[RFC PATCH 03/24] erofs: add Errno in Rust

Thu Sep 26 21:23:26 AEST 2024

On 2024/9/26 19:01, Ariel Miculas via Linux-erofs wrote:
> On 24/09/26 06:46, Gao Xiang wrote:

...

>>
>>>
>>>>
>>>> 	                Total Size (MiB)	Average layer size (MiB)	Saved / 766.1MiB
>>>> Compressed OCI (tar.gz)	282.5	28.3	63%
>>>> Uncompressed OCI (tar)	766.1	76.6	0%
>>>> Uncomprssed EROFS	109.5	11.0	86%
>>>> EROFS (DEFLATE,9,32k)	46.4	4.6	94%
>>>> EROFS (LZ4HC,12,64k)	54.2	5.4	93%
>>>>
>>>> I don't know which compression algorithm are you using (maybe Zstd?),
>>>> but from the result is
>>>>     EROFS (LZ4HC,12,64k)  54.2
>>>>     PuzzleFS compressed   53?
>>>>     EROFS (DEFLATE,9,32k) 46.4
>>>>
>>>> I could reran with EROFS + Zstd, but it should be smaller. This feature
>>>> has been supported since Linux 6.1, thanks.
>>>
>>> The average layer size is very impressive for EROFS, great work.
>>> However, if we multiply the average layer size by 10, we get the total
>>> size (5.4 MiB * 10 ~ 54.2 MiB), whereas for PuzzleFS, we see that while
>>> the average layer size is 30 MIB (for the compressed case), the unified
>>> size is only 53 MiB. So this tells me there's blob sharing between the
>>> different versions of Ubuntu Jammy with PuzzleFS, but there's no sharing
>>> with EROFS (what I'm talking about is deduplication across the multiple
>>> versions of Ubuntu Jammy and not within one single version).
>>
>> Don't make me wrong, I don't think you got the point.
>>
>> First, what you asked was `I'm referring specifically to this
>> comment: "EROFS already supports variable-sized chunks + CDC"`,
>> so I clearly answered with the result of compressed data global
>> deduplication with CDC.
>>
>> Here both EROFS and Squashfs compresses 10 Ubuntu images into
>> one image for fair comparsion to show the benefit of CDC, so
> 
> It might be a fair comparison, but that's not how container images are
> distributed. You're trying to argue that I should just use EROFS and I'm

First, OCI layer is just distributed like what I said.

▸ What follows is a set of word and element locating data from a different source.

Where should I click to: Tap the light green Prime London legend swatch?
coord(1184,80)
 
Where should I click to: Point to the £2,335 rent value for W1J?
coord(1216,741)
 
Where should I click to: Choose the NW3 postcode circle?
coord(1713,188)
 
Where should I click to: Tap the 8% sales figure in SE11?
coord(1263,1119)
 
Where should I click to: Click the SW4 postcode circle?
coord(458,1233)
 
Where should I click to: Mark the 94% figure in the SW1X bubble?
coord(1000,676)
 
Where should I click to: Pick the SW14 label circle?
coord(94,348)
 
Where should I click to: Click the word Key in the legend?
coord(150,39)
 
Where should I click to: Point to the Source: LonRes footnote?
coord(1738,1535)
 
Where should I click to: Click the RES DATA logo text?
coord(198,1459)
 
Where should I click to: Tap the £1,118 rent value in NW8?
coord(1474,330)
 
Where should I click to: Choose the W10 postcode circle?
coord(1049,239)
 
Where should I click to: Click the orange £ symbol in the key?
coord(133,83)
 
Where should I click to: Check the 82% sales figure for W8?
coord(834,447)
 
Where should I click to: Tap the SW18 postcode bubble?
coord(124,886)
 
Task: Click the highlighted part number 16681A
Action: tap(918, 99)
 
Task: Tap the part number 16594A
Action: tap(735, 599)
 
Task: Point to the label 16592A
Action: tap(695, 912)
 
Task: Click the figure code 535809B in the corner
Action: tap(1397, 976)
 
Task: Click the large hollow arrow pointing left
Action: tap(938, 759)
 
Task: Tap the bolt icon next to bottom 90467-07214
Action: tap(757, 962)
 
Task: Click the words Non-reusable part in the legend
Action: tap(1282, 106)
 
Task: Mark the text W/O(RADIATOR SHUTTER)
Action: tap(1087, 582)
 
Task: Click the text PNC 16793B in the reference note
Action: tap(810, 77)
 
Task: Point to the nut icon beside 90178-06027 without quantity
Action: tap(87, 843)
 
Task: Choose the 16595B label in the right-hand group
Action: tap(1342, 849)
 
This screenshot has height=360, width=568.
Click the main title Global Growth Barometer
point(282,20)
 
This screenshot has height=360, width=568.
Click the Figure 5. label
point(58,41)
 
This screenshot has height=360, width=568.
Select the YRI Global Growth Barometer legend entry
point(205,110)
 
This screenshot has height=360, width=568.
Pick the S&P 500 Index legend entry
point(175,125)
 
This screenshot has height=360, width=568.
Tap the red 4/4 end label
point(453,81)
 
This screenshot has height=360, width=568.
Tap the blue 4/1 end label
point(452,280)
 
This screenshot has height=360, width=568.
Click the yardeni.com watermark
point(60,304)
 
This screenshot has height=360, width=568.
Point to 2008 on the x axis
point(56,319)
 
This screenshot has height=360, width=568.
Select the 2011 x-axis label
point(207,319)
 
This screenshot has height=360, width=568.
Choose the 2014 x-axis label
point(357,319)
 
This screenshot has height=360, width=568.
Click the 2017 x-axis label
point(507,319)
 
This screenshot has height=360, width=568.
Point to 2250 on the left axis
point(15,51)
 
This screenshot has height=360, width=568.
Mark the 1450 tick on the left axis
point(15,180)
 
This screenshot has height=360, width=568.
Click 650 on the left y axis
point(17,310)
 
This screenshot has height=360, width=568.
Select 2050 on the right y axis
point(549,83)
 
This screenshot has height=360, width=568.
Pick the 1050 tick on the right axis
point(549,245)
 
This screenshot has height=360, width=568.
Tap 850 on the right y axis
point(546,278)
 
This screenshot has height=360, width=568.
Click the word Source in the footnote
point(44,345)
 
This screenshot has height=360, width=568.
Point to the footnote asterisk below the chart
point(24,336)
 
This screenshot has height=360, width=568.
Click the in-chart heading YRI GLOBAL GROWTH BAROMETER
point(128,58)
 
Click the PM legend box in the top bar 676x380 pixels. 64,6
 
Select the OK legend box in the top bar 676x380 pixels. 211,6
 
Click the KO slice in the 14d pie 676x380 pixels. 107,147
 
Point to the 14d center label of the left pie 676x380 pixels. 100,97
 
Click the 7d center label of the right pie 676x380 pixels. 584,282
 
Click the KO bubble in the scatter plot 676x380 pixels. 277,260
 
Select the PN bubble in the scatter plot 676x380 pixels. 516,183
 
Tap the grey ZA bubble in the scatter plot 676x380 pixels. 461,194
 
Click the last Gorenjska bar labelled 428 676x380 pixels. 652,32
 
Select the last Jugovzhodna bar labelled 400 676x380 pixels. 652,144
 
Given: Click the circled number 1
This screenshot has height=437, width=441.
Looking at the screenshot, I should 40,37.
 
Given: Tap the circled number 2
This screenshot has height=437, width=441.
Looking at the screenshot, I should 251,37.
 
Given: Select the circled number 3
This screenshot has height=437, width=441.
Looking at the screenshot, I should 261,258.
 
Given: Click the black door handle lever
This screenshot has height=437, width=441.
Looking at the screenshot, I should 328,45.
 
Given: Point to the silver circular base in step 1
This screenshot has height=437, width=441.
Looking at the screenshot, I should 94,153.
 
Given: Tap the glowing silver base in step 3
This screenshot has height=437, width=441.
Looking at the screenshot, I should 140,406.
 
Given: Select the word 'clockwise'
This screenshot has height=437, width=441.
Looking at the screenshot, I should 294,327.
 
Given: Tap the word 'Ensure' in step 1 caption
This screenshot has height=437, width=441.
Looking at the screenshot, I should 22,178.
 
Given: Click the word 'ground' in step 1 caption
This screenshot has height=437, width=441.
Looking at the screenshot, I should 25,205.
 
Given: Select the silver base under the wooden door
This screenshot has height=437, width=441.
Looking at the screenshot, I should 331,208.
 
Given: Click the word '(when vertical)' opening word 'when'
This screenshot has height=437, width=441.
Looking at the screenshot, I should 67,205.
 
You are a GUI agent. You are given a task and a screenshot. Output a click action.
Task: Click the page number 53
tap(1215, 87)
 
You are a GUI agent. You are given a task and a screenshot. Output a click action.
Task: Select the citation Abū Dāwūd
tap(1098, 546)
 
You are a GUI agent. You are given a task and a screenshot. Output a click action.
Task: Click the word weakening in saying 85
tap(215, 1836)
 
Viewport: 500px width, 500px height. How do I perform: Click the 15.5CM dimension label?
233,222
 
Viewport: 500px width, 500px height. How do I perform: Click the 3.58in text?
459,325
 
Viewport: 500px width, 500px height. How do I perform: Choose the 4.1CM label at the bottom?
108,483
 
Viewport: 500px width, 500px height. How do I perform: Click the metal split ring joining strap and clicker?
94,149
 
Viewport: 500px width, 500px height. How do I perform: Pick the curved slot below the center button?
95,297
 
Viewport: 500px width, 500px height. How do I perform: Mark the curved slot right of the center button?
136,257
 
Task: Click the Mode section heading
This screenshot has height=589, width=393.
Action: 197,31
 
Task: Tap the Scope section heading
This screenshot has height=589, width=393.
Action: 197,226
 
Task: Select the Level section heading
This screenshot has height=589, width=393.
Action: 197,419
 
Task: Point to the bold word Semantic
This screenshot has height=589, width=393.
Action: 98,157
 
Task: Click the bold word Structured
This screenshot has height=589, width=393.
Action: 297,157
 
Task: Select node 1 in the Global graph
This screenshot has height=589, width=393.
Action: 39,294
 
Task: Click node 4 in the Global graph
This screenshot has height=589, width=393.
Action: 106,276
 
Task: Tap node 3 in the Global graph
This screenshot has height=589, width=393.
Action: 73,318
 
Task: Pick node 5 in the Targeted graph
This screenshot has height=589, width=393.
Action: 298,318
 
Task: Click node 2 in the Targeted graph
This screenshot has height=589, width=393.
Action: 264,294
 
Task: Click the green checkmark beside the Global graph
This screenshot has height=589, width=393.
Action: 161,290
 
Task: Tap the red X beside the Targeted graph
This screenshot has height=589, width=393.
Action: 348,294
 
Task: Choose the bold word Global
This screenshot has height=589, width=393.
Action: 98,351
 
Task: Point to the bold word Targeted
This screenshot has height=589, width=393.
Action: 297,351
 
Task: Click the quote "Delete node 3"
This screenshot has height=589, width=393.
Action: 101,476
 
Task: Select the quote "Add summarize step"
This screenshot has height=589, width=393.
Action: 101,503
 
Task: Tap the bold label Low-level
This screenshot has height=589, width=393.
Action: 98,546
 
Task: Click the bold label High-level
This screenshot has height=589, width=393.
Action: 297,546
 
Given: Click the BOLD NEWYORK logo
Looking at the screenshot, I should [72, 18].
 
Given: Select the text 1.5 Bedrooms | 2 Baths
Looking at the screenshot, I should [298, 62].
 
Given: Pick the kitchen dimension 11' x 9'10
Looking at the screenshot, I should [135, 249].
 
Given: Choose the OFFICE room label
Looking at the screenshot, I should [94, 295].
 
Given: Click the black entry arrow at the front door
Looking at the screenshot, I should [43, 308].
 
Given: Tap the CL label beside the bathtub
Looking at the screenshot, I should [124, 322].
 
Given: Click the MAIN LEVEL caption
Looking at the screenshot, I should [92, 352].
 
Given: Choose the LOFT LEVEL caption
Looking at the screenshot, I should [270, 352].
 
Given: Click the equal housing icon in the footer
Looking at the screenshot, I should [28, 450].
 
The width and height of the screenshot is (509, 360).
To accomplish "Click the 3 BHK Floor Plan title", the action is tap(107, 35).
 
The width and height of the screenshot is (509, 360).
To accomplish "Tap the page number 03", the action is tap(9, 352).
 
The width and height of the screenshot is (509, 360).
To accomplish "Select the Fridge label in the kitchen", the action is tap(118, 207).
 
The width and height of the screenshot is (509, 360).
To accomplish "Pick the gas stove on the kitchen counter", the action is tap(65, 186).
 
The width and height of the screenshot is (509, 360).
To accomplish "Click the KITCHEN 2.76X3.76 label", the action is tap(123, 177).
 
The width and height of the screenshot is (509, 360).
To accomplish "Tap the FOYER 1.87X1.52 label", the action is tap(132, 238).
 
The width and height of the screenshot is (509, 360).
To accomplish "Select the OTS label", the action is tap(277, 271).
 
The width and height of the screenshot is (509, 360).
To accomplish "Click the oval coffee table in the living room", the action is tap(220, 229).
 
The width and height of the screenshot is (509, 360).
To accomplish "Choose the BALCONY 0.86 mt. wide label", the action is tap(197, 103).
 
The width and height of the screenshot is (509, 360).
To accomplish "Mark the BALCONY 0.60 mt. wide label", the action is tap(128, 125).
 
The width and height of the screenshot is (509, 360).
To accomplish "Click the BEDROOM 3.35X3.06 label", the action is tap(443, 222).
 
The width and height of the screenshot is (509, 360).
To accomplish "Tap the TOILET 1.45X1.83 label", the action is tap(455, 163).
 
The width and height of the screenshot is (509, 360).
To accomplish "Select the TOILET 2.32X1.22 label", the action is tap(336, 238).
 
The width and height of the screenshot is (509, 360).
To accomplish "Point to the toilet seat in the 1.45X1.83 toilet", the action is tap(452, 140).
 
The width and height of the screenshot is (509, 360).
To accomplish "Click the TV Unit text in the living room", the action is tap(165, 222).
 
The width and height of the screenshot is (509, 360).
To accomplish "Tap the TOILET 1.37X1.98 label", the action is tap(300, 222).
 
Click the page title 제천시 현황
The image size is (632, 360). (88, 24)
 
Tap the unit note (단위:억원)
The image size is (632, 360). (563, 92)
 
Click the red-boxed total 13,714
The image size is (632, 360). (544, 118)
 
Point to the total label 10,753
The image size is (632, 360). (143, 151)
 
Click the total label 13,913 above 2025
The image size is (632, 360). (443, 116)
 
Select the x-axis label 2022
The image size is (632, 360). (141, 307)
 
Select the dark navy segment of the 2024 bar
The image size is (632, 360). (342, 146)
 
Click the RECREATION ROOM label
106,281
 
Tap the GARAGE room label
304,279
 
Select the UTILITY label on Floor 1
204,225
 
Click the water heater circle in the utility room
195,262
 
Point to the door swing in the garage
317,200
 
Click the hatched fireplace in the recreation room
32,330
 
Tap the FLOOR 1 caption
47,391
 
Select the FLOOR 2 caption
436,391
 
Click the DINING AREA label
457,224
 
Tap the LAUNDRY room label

For example, I could introduce some common blobs to keep
chunks as chunk dictionary.   And then the each image
will be just some index, and all data will be
deduplicated.  That is also what Nydus works.

> showing you that EROFS doesn't currently support the functionality
> provided by PuzzleFS: the deduplication across multiple images.

No, EROFS supports external devices/blobs to keep a lot of
chunks too (as dictionary to share data among images), but
clearly it has the upper limit.

But PuzzleFS just treat each individual chunk as a seperate
file, that will cause unavoidable "open arbitary number of
files on reading, even in page fault context".

> 
>> I believe they basically equal to your `Unified size`s, so
>> the result is
>>
>> 			Your unified size
>> 	EROFS (LZ4HC,12,64k)  54.2
>> 	PuzzleFS compressed   53?
>> 	EROFS (DEFLATE,9,32k) 46.4
>>
>> That is why I used your 53 unified size to show EROFS is much
>> smaller than PuzzleFS.
>>
>> The reason why EROFS and SquashFS doesn't have the `Total Size`s
>> is just because we cannot store every individual chunk into some
>> seperate file.
> 
> Well storing individual chunks into separate files is the entire point
> of PuzzleFS.
> 
>>
>> Currently, I have seen no reason to open arbitary kernel files
>> (maybe hundreds due to large folio feature at once) in the page
>> fault context.  If I modified `mkfs.erofs` tool, I could give
>> some similar numbers, but I don't want to waste time now due
>> to `open arbitary kernel files in the page fault context`.
>>
>> As I said, if PuzzleFS finally upstream some work to open kernel
>> files in page fault context, I will definitely work out the same
>> feature for EROFS soon, but currently I don't do that just
>> because it's very controversal and no in-tree kernel filesystem
>> does that.
> 
> The PuzzleFS kernel filesystem driver is still in an early POC stage, so
> there's still a lot more work to be done.

I suggest that you could just ask FS/MM folks about this ("open
kernel files when reading in the page fault") first.

If they say "no", I suggest please don't waste on this anymore.

Thanks,
Gao Xiang